Plutôt que l’arrêt brutal, Pyongyang a choisi l’étouffement progressif. Le visage fermé des cadres de Kaesong qui passent le poste frontière de Paju pour gagner la Corée du Sud en témoigne. Les fenêtres des véhicules restent pour la plupart fermées. On se méfie désormais des micros et caméras qui depuis mercredi 3 avril font le pied de grue pour tenter de recueillir les témoignages des employés de ce complexe industriel situé en Corée du Nord, juste derrière les barbelés et les mines du 38e parallèle.
Cartons d’échantillons
Créée en 2004 en pleine période de rapprochement entre les deux Corées, la zone économique spéciale est à ce jour le dernier lien entre les deux voisins depuis le gel de leurs relations en 2010. Seulement voilà, depuis mercredi Pyongyang n’accepte plus les ingénieurs sud-coréens dans la zone.
Tels des palets de hockey lancés au compte-gouttes sur la chaussée luisante, plus de quarante voitures se sont échappées du brouillard de Paju ce samedi, glissant toutes fenêtres fermées devant une poignée de journalistes encapuchonnés. Car les échos de la zone industrielle dans les médias sud-coréens ont visiblement été rapportés aux oreilles de Pyongyang. « Les affaires continuent à Kaesong, malgré les menaces ! ». Autrement dit, la Corée du Nord qui a besoin des devises générées par les 123 usines sud-coréennes implantées à Kaesong, ne mettra pas ses menaces à exécution.
Cette thèse du bluff a visiblement piqué au vif le régime communiste. « Nous espérons pouvoir retourner en Corée du Nord la semaine prochaine, confie un intermédiaire sud-coréen les lunettes embuées de pluie.
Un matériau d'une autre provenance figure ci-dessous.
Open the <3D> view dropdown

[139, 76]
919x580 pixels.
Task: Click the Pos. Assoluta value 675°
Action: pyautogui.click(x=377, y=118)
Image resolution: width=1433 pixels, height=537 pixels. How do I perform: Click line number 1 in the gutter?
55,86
C’est à cause des interviews que Pyongyang a décidé de limiter l’accès au site et aujourd’hui, nous manquons de matières premières pour faire tourner les chaînes de montage. »
Cela coince aussi d’ailleurs dans l’autre sens, si les cadres sud-coréens peuvent sortir, certains produits manufacturés sont bloqués en douane. C’est un problème en particulier pour les usines de pièces détachées si les pièces ne sont pas livrées aux entreprises de produits finis, il pourrait y avoir des répercussions sur certains secteurs en Corée du Sud. « J’attends trois cartons d’échantillons d’une entreprise de confection de vêtements, explique ainsi un autre chauffeur garé 200 mètres plus loin pour tenter d’échapper à l’essaim de journalistes, mais aujourd’hui il n’y a plus grand-chose qui passe ».
« 3 usines à l’arrêt »
Samedi 6 avril, à 9h, il restait 608 employés sud-coréens sur le site. Le soir, ce chiffre était tombé à un peu plus de 500. Un demi-millier de Sud-Coréens restent sur place pour diriger les 53 000 ouvriers nord-coréens de l’enclave, dont une majorité d’ouvrières.
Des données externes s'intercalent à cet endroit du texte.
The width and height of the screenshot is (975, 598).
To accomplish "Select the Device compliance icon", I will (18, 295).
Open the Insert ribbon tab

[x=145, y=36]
Un donnant donnant dans lequel Nord et Sud s’y retrouvaient jusqu’à présent. Kaesong, c’était des devises pour l’économie nord-coréenne exsangue et des ouvriers moins chers (moins de 130 euros par mois) pour l’industrie sud-coréenne.
Mais depuis les sanctions décrétées à l’ONU après le troisième essai nucléaire nord-coréen, Pyongyang ne décolère pas. Si le régime nord-coréen a menacé de lancer une attaque nucléaire contre les États-Unis le mois dernier, il a aussi décrété « l’état de guerre » avec la Corée du Sud la semaine dernière. La zone économique de Kaesong était accessible autrefois par autoroute et par train depuis la Corée du Sud. Aujourd’hui, seuls les camions peuvent ravitailler le complexe.
« Nos 123 entreprises éprouvent déjà des difficultés à maintenir leur production, et plus le temps passe plus la situation ne fera que s'aggraver, a déclaré un responsable de l'Association des entreprises de la zone au journal sud-coréen Hankyoreh. Nous avons fait part de notre préoccupation à nos homologues nord-coréen : si l'interdiction d'accès au complexe n'est pas levée au début de la semaine prochaine, Kaesong ne sera plus en mesure de fonctionner. »
Le ministère sud-coréen de l’Unification a déclaré samedi que l’une des compagnies établies dans le complexe avait interrompu ses activités. Il s’agit de la quatrième à le faire depuis que la Corée du Nord a fermé sa frontière mercredi. « Nous ne sommes pas plus surveillés que d’habitude, tout est normal là-bas », confie Han Jae-hyun. Mais ce cadre d’une usine d’emballage pour électroménager à Kaesong s’inquiète aussi pour la suite : « Aujourd’hui ça peut encore aller, demain on ne sait pas. Et la semaine prochaine, ce sera très dur ».